I am not familiar with SSIS or other technologies that do such things, that's why I am not able to judge if the second solution is indeed efficient and better than the first. of course the second solution will require some work and testing, but will it be quicker and less expensive?
the other question is are there any other ways to do this?
any ideas will be greatly appreciated.
Either way, you are going to need testing.
Say you export 40000 products to Excel, he re-organizes them and then you bring them back into a staging table(s) and apply the changes to your SQL table(s). Since Excel is basically a freeform system, what happens if he introduces invalid situations? Your update will need to detect it, fail and rollback or handle it in some specified way.
Anyway, both your suggestions can be made workable.
Personally, for large changes like this, I prefer to have an experienced database developer develop the changes in straight SQL (either hardcoding or table-driven), test it on production data in a test environment (doing a table compare between before and after) and deploy the same script to production. This also allows the use of the existing stored procedures (you are using SPs, to enforce a consistent interface to this complex database, right?) so that basic database logic already in place is simply re-used.
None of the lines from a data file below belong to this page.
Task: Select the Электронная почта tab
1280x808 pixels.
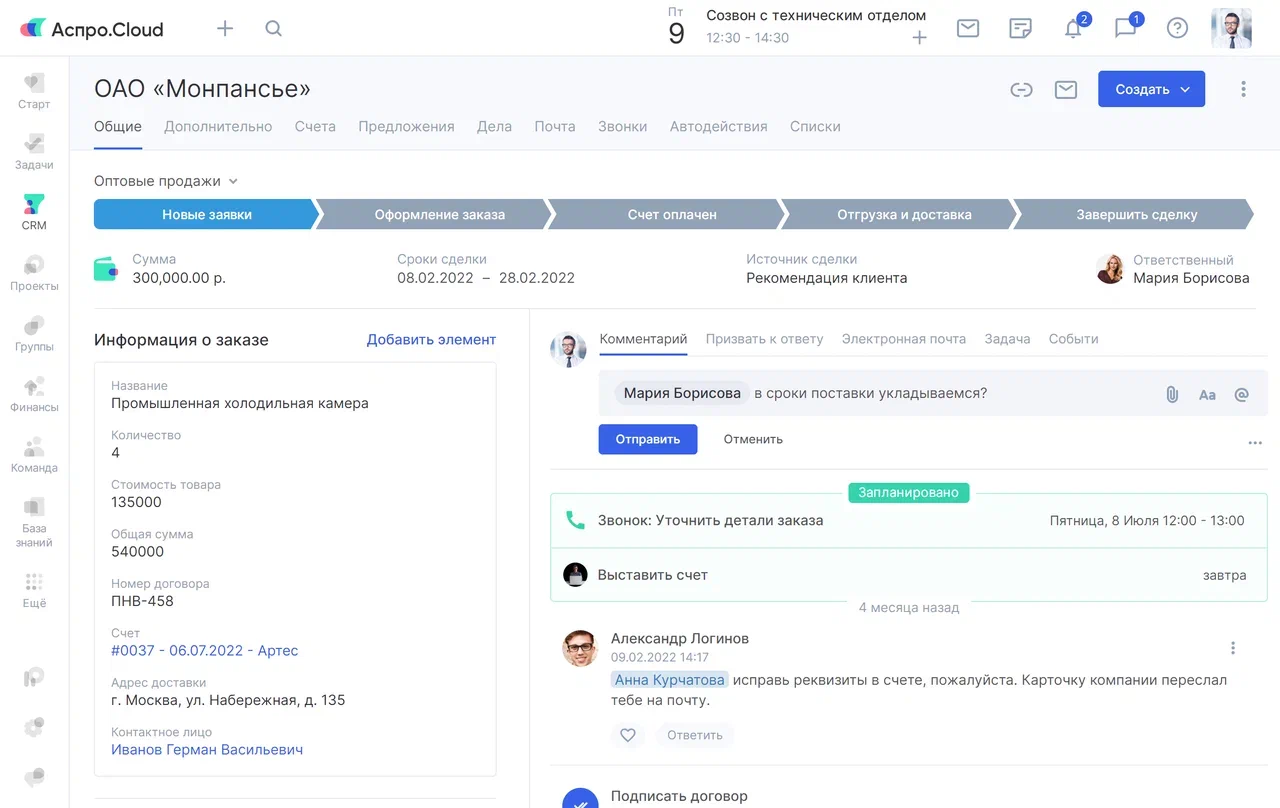Action: [903, 339]
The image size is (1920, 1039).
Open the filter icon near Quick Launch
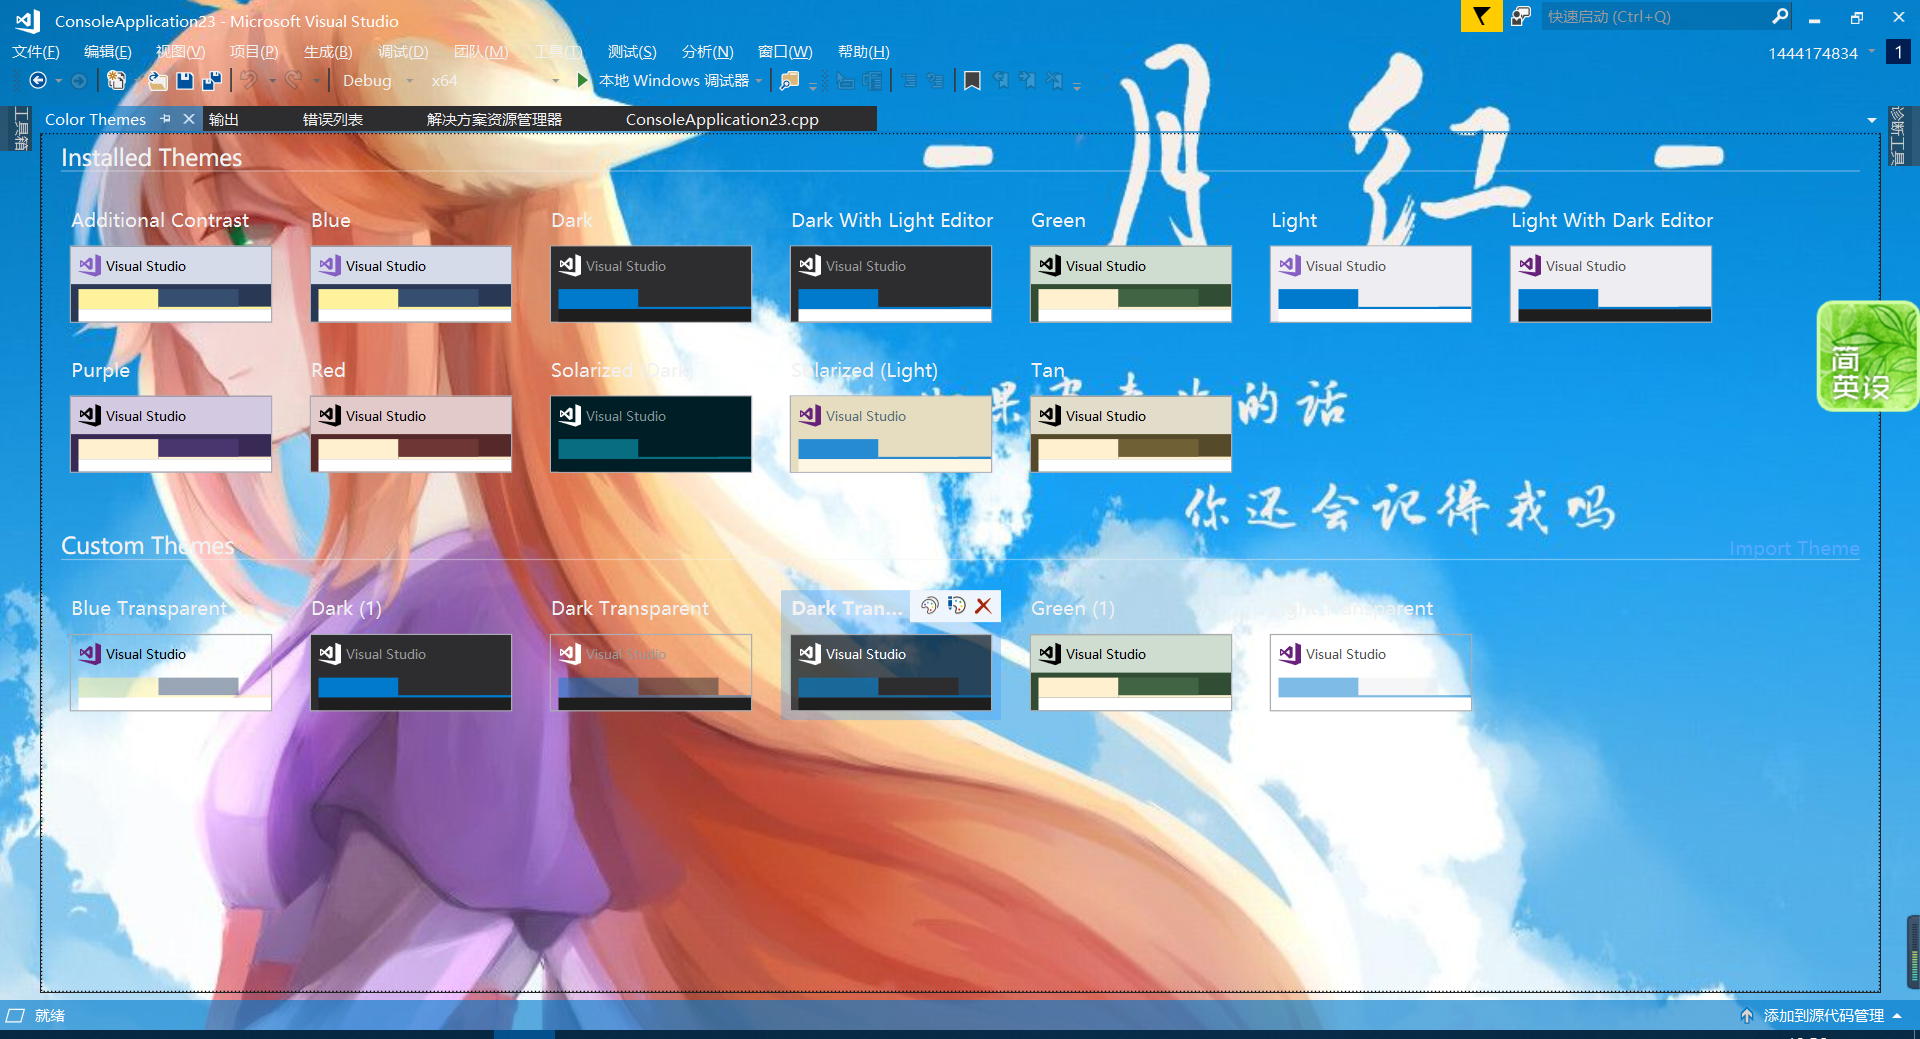click(x=1481, y=16)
I doubt Excel will be able to deal with 1.5mil elements/rows.
When you say to visualise data in grids - how will your customer make changes? Manually or is there some automation behind it? I would strongly encourage automation (since you know about only 2 types of changes at the moment). Maybe even a simple standalone "converter" application - don't make part of the main program - it will be too tempting for them in the future to manually edit data straight in the DB tables.
Here is a strategy that I think will get you from A to B in the shortest amount of time.
one solution is to build for him new
screens where he could visialize the
data in grids and do the required job
on a large amount of records.
It's rarely a good idea to build an interface into the main system that you will only use once or twice. It takes extra time and you'll probably spend more time maintaining it than using it.
This will permit us to use the already
existing functions that deal with
single items (we just need to
implement a loop)
Hack together your own crappy little interface in a .NET Application, whose sole purpose is to fulfill this one task. Keep it around in your "stuff I might use later" folder.
Since you're dealing with such massive amounts of data, make sure you're not running your app from a remote location.
Obtain a copy of SQL 2005 and install it on a virtualization layer. Copy your production database over to this virtualized SQL server. Take a snap shot of your virtualized copy before you begin testing. Write and test your app against this virtualized copy. Roll back to your original snap shot each time you test. Keep changing your code, testing, and rolling back until your app can flawlessly perform the desired changes.
Then, when the time comes for you to change the production database, you can sit back and relax while your app does all of the changes. Since the process will likely take a while, so add some logging so you can check the status as it runs.
Oh yeah, make sure you have a fresh backup before you run your big update.